- _ASSIGNED TASK_: Would you reproduce every line of the material exactly?

- _GIVEN RECORDS_:

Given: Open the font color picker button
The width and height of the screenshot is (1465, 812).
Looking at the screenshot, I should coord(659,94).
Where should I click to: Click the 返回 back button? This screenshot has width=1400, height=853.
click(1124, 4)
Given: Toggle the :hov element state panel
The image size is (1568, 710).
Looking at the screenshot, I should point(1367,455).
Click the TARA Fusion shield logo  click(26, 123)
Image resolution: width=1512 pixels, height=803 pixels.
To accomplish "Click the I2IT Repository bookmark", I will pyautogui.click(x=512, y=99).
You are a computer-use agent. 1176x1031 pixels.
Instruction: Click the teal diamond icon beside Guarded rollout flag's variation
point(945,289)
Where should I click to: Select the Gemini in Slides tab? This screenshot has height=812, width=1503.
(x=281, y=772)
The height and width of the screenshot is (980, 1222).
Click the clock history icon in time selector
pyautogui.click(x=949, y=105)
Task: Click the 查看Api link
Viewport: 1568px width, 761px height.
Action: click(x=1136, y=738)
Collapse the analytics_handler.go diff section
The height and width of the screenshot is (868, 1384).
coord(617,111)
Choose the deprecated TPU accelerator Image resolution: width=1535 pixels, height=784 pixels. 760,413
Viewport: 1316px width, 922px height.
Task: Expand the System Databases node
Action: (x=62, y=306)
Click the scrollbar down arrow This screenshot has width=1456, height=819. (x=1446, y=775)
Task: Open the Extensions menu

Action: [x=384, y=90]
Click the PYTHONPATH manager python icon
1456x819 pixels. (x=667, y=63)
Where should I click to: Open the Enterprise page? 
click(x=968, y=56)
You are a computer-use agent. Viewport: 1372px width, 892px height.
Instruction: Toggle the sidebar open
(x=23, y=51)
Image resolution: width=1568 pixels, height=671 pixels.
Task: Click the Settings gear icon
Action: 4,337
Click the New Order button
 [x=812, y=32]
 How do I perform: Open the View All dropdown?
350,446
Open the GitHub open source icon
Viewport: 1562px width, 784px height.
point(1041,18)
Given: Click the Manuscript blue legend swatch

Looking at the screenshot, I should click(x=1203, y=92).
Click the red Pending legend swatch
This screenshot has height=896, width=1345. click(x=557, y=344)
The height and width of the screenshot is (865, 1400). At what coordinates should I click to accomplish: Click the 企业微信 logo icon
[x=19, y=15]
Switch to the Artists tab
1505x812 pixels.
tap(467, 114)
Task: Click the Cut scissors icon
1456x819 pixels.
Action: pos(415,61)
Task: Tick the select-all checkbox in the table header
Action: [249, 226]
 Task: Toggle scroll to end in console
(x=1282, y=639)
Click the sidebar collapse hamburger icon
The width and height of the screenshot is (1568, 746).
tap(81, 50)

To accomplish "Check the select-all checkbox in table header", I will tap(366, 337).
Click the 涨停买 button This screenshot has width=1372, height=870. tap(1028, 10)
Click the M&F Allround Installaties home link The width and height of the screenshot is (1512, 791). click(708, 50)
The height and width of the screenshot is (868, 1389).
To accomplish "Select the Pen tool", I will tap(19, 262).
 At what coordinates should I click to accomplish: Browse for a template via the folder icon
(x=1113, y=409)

- _TASK SOLUTION_:
Given: Open the font color picker button
The width and height of the screenshot is (1465, 812).
Looking at the screenshot, I should coord(659,94).
Where should I click to: Click the 返回 back button? This screenshot has width=1400, height=853.
click(1124, 4)
Given: Toggle the :hov element state panel
The image size is (1568, 710).
Looking at the screenshot, I should point(1367,455).
Click the TARA Fusion shield logo  click(26, 123)
Image resolution: width=1512 pixels, height=803 pixels.
To accomplish "Click the I2IT Repository bookmark", I will pyautogui.click(x=512, y=99).
You are a computer-use agent. 1176x1031 pixels.
Instruction: Click the teal diamond icon beside Guarded rollout flag's variation
point(945,289)
Where should I click to: Select the Gemini in Slides tab? This screenshot has height=812, width=1503.
(x=281, y=772)
The height and width of the screenshot is (980, 1222).
Click the clock history icon in time selector
pyautogui.click(x=949, y=105)
Task: Click the 查看Api link
Viewport: 1568px width, 761px height.
Action: click(x=1136, y=738)
Collapse the analytics_handler.go diff section
The height and width of the screenshot is (868, 1384).
coord(617,111)
Choose the deprecated TPU accelerator Image resolution: width=1535 pixels, height=784 pixels. 760,413
Viewport: 1316px width, 922px height.
Task: Expand the System Databases node
Action: (x=62, y=306)
Click the scrollbar down arrow This screenshot has width=1456, height=819. (x=1446, y=775)
Task: Open the Extensions menu

Action: [x=384, y=90]
Click the PYTHONPATH manager python icon
1456x819 pixels. (x=667, y=63)
Where should I click to: Open the Enterprise page? 
click(x=968, y=56)
You are a computer-use agent. Viewport: 1372px width, 892px height.
Instruction: Toggle the sidebar open
(x=23, y=51)
Image resolution: width=1568 pixels, height=671 pixels.
Task: Click the Settings gear icon
Action: 4,337
Click the New Order button
 [x=812, y=32]
 How do I perform: Open the View All dropdown?
350,446
Open the GitHub open source icon
Viewport: 1562px width, 784px height.
point(1041,18)
Given: Click the Manuscript blue legend swatch

Looking at the screenshot, I should click(x=1203, y=92).
Click the red Pending legend swatch
This screenshot has height=896, width=1345. click(x=557, y=344)
The height and width of the screenshot is (865, 1400). At what coordinates should I click to accomplish: Click the 企业微信 logo icon
[x=19, y=15]
Switch to the Artists tab
1505x812 pixels.
tap(467, 114)
Task: Click the Cut scissors icon
1456x819 pixels.
Action: pos(415,61)
Task: Tick the select-all checkbox in the table header
Action: [249, 226]
 Task: Toggle scroll to end in console
(x=1282, y=639)
Click the sidebar collapse hamburger icon
The width and height of the screenshot is (1568, 746).
tap(81, 50)

To accomplish "Check the select-all checkbox in table header", I will tap(366, 337).
Click the 涨停买 button This screenshot has width=1372, height=870. tap(1028, 10)
Click the M&F Allround Installaties home link The width and height of the screenshot is (1512, 791). click(708, 50)
The height and width of the screenshot is (868, 1389).
To accomplish "Select the Pen tool", I will tap(19, 262).
 At what coordinates should I click to accomplish: Browse for a template via the folder icon
(x=1113, y=409)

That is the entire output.